**TASK PROMPT**
In the blog post about rap below, how is unity between southern artists supposed to help southern rap sell? Answer in one to three sentences.

First of all, I should start out by sending a big shout out to Mr. Len from the group Roosevelt Franklin, who showed up in the comments of my post yesterday about his free rap album Bare Food and offered what prominent hip-hop journalist Oliver Wang likes to refer to as “context.”

Thanks, Lenny.

I was a big fan of Company Flow as a child, and once reviewed a solo album (er, shameless repackaging of Funcrusher Plus) he did on my own site way back in its infancy. Never would I have guessed he would actually have the free time to comment on one of my posts.

I suppose that’s the magic of the Internet.

Moving on, a question was recently put forth by one of my esteemed colleagues as to why shitty southern rap – crap hop, if you will – is currently dominating other forms of hip-hop commercially. It was suggested this might have something to do with unity between southern artists.

You see, a southern rapper, especially Bun B, will show up in a video for one of his fellow southern rappers. This shows that Bun B believes in his fellow crappers, and in turn causes today’s youth to go out and buy these albums. Because young people – the MySpace Generation, as scholars are calling them – have a keen sense of social connections.

**DATA SUPPLIED**
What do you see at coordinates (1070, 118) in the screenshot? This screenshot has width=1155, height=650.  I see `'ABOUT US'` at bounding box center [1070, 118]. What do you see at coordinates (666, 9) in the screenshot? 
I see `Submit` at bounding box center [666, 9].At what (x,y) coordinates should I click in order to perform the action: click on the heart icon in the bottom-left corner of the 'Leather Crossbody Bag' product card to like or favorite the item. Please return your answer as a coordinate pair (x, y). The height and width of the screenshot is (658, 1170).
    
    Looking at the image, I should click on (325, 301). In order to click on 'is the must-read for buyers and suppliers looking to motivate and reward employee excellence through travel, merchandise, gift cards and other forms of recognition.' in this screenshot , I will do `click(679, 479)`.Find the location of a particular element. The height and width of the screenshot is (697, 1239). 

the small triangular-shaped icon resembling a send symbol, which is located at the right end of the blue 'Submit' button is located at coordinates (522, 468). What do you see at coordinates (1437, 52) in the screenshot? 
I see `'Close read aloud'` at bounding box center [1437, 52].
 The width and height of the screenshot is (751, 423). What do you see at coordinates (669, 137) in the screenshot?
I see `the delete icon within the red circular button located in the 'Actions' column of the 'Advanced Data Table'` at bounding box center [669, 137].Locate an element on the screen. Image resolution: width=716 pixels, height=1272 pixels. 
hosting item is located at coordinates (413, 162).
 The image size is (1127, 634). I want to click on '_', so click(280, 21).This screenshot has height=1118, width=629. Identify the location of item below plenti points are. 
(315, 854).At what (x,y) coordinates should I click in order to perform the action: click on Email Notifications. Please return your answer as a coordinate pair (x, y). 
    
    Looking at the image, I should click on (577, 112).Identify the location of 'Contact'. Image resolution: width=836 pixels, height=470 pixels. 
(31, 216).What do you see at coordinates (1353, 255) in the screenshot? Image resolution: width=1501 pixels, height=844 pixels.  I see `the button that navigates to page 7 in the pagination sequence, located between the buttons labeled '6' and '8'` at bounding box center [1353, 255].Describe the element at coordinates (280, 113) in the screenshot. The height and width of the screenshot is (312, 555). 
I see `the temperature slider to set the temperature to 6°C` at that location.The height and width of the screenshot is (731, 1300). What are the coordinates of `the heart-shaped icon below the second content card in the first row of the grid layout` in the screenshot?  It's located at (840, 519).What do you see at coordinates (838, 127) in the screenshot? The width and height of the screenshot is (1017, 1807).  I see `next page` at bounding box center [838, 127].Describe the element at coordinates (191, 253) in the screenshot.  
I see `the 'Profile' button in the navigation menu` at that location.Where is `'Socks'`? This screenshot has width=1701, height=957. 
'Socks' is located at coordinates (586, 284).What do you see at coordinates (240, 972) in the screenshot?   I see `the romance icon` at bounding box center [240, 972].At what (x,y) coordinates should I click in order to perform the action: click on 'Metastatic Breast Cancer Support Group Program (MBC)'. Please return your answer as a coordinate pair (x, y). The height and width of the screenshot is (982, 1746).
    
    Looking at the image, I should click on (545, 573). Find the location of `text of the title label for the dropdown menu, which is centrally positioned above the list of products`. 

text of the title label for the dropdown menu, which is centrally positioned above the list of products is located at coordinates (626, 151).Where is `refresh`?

**RIGHT ANSWER**
A southern rapper, especially Bun B, appears in videos for other southern rappers, which shows that he believes in them. That in turn leads young people to buy those albums, because they have a keen sense of social connections.